DOCUMENT EXCERPT:
Dak Prescott seemingly can’t win at times.
His patience and take-what-the-defensive-gives-him approach at times is considered one of the reasons for the Cowboys failing down-field passing game.
On Sunday, his poise and patience proved to key to the team’s breakout performance on offense in a 30-10 victory against the New York Giants to help keep the Cowboys’ playoff hopes alive.
Prescott, nicknamed Dink and Dunk Dak, stuck with the little plays and overcame dropped passes from his receivers to burn the Giants for a career-high 332 yards and three touchdowns.
It was the case of the little plays turning into big plays that allowed Prescott to break out of a month-long funk and his receivers to blow the game open with passes of 50 yards to Dez Bryant, 54 to Cole Beasley and 81-yards to Rod Smith.
All were short routes on third down to beat the blitz that turned into big gainers. Only Beasley’s play didn’t finish in the end zone, but it set up a 20-yard touchdown pass to Jason Witten.
The Cowboys only had three passing passing plays of 50 yards or more in the first 12 games combined.
The three plays of 50 yards-or-more were also the most by the Cowboys since at least 1994, per the Cowboys public relations staff.

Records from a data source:
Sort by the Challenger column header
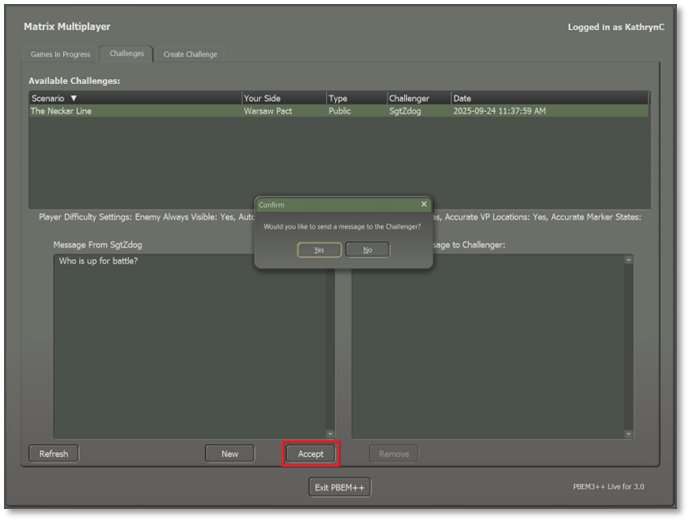pos(409,98)
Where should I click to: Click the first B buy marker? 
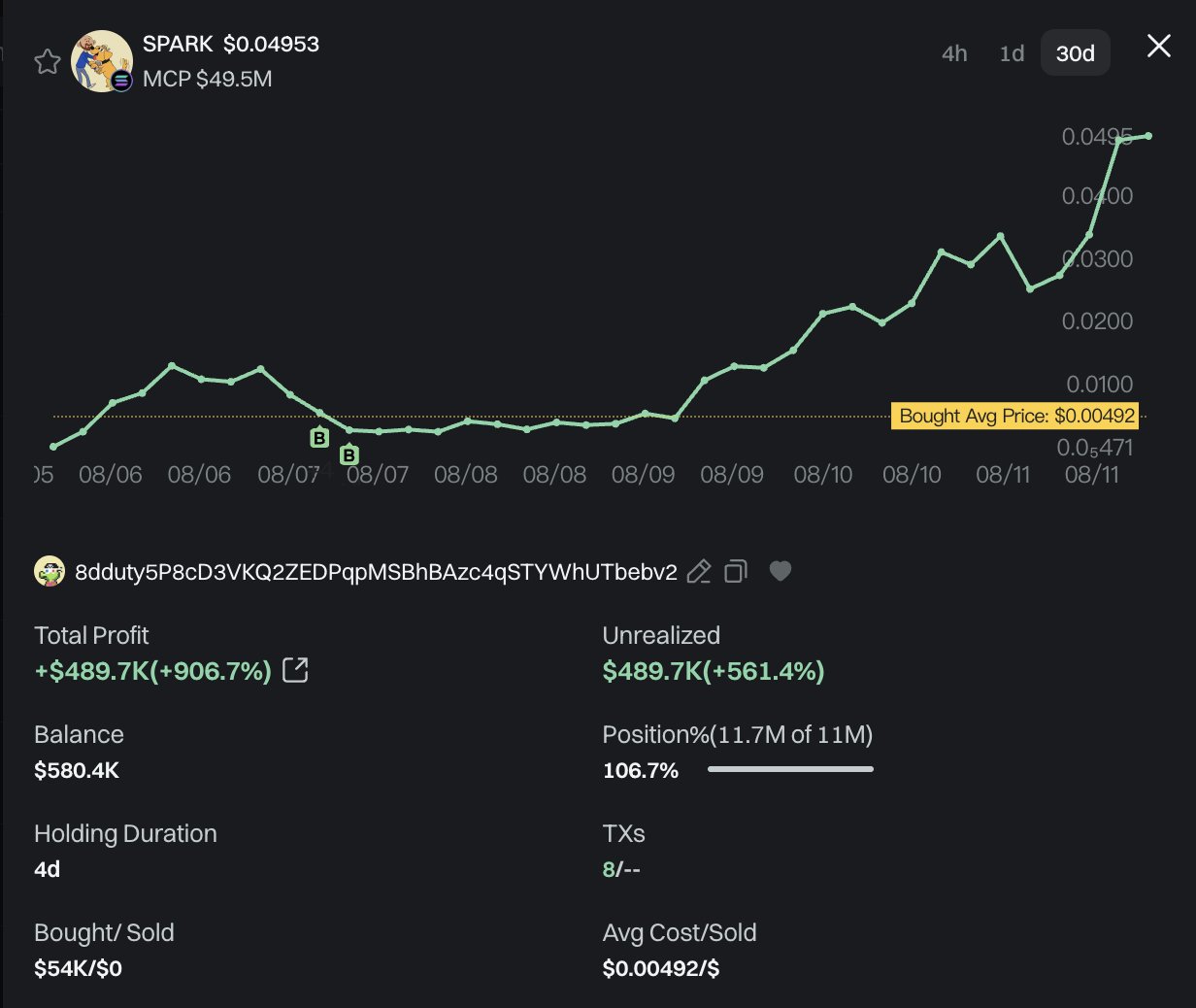[319, 438]
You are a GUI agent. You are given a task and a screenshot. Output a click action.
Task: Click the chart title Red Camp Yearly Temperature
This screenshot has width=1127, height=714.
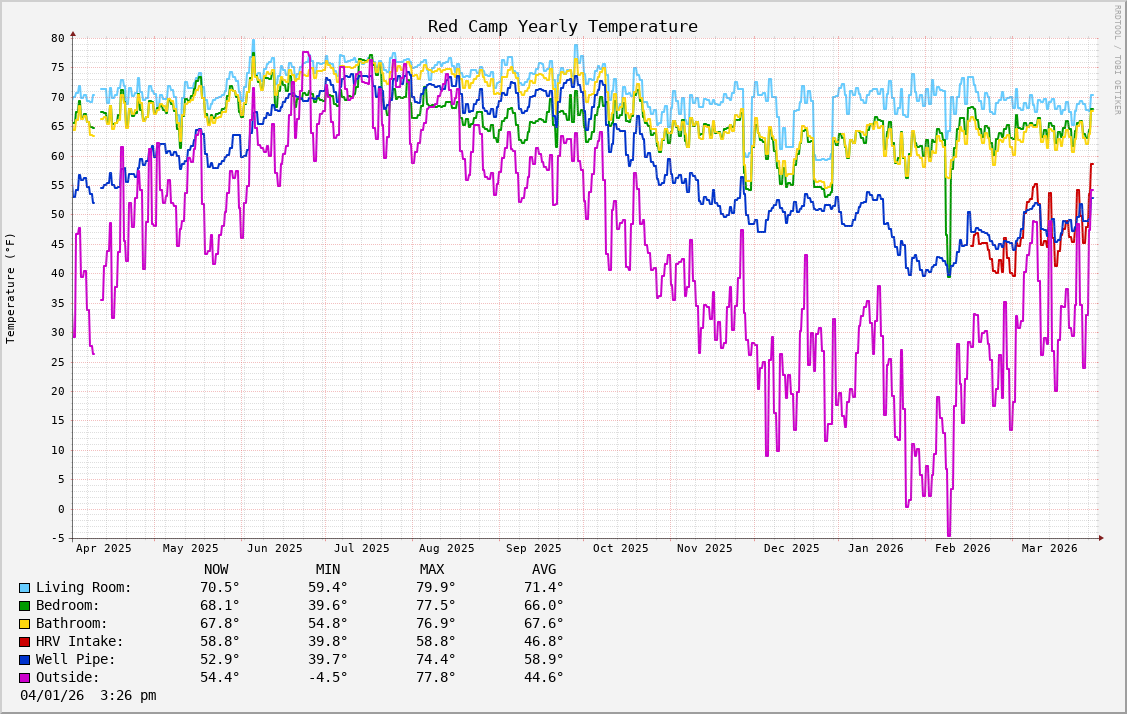pos(563,26)
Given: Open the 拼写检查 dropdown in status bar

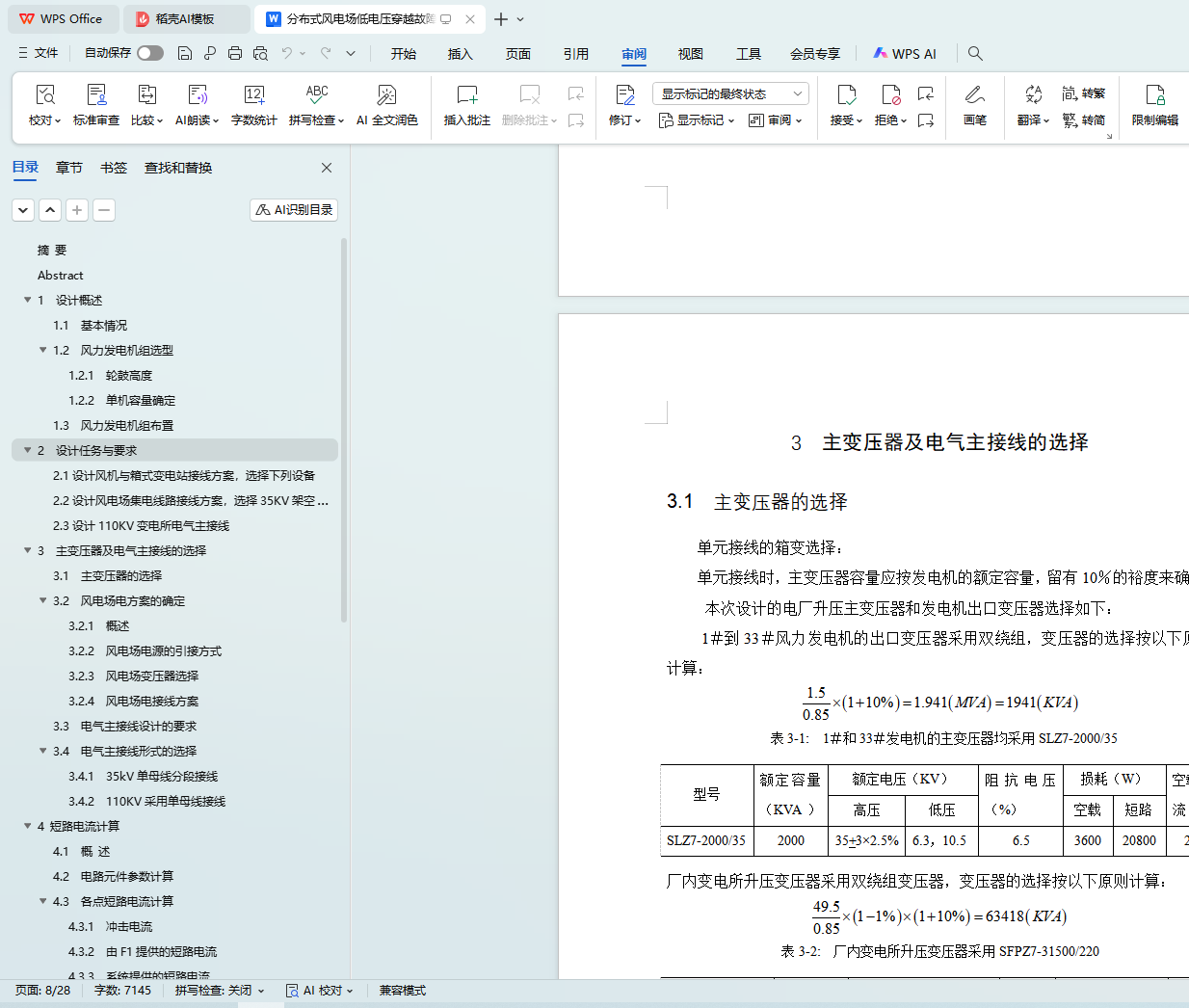Looking at the screenshot, I should tap(220, 991).
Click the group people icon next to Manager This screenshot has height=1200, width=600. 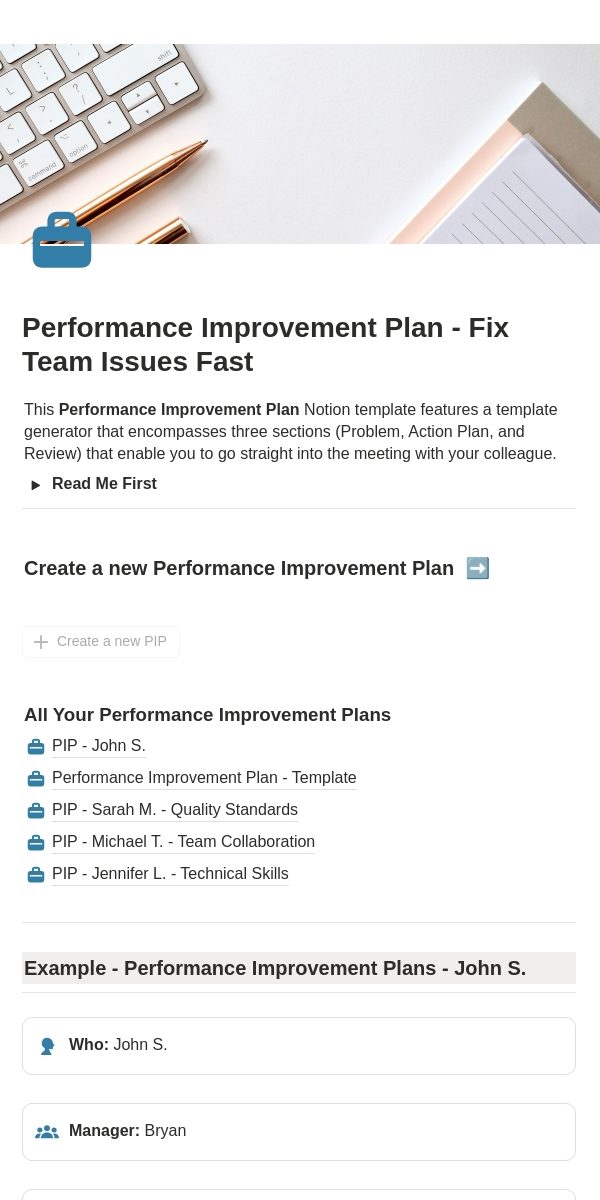[x=47, y=1132]

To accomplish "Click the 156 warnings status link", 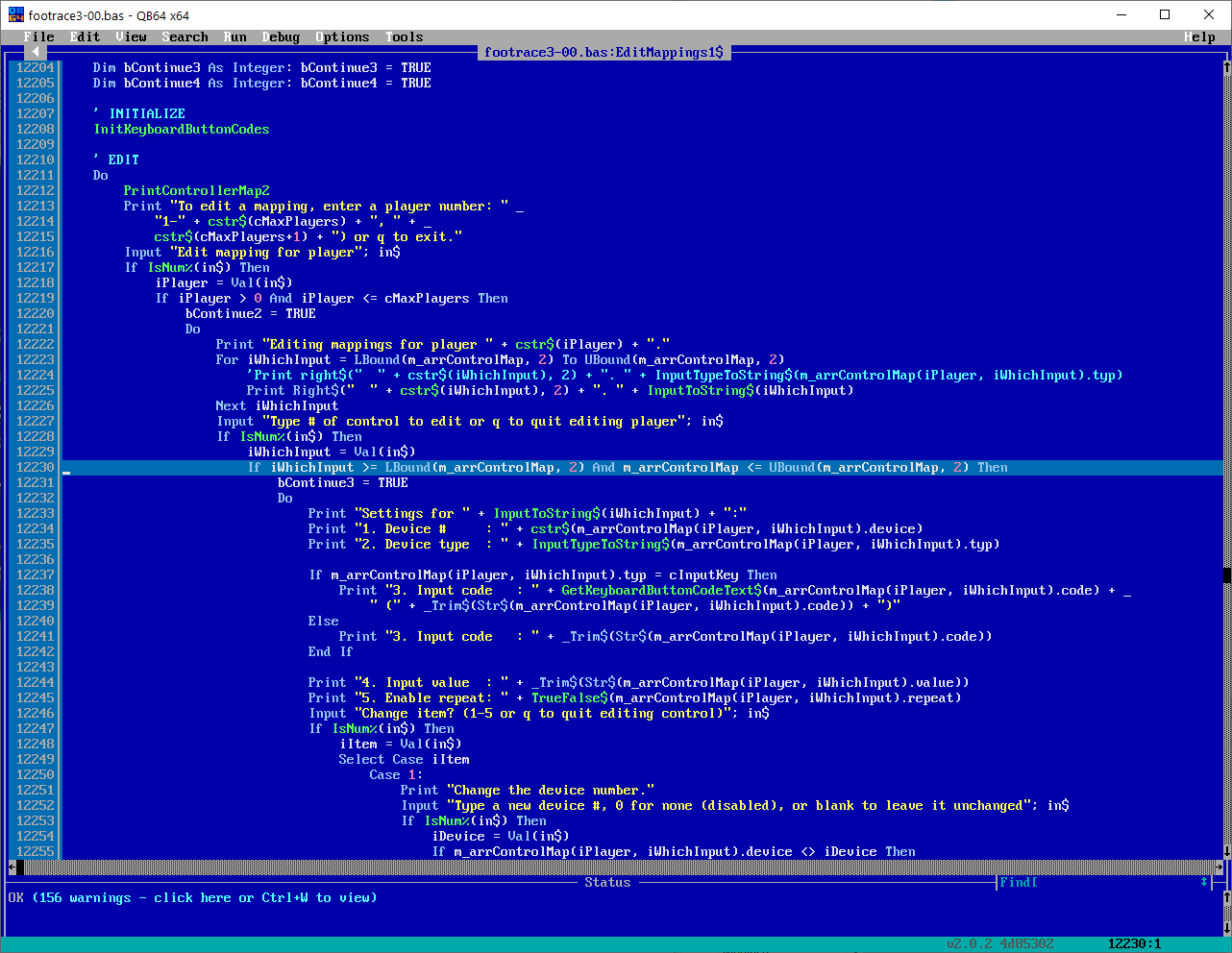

QUESTIONS ON THE MATERIAL:
1 - In the article on Dak Prescott, how many passing yards did he throw for against the Giants?
2 - From the article on Dak Prescott, quote the passage starting with "Prescott, nicknamed Dink" and going on through "and three touchdowns.".
3 - Continue the article on Dak Prescott's game against the Giants from the point where it stops.

ANSWERS BY TASK:
1 - He threw for a career-high 332 yards.

2 -
Prescott, nicknamed Dink and Dunk Dak, stuck with the little plays and overcame dropped passes from his receivers to burn the Giants for a career-high 332 yards and three touchdowns.

3 -
“He was outstanding,” coach Jason Garrett said Prescott. “He kept playing through some situations. He just kept his poise, threw underneath when he needed to and when the time came and they heated us up and there was a chance to make a play down the field, he cashed in on it. I thought Dak did a really good job of recognizing it (the pressure), giving Dez a really good ball, giving Beasley a really good ball and at the end of it, Rod Smith a good ball where he could catch it in stride and go make a play. In each of those guys, the run after catch was huge. They made a good a catch and then got going."
The performance came after the worst month of the season for the second-year quarterback, who went from having the best rookie season of any quarterback in NFL history to a monumental November funk.
Prescott had four consecutive games with less than 200 passing yards and had five interceptions. He showed signs of life with two touchdowns in the victory against the Redskins the last time out, but still passed for a career-low 102 yards.
The Cowboys hope to continue build on what Prescott called a confidence booster for himself and his teammates.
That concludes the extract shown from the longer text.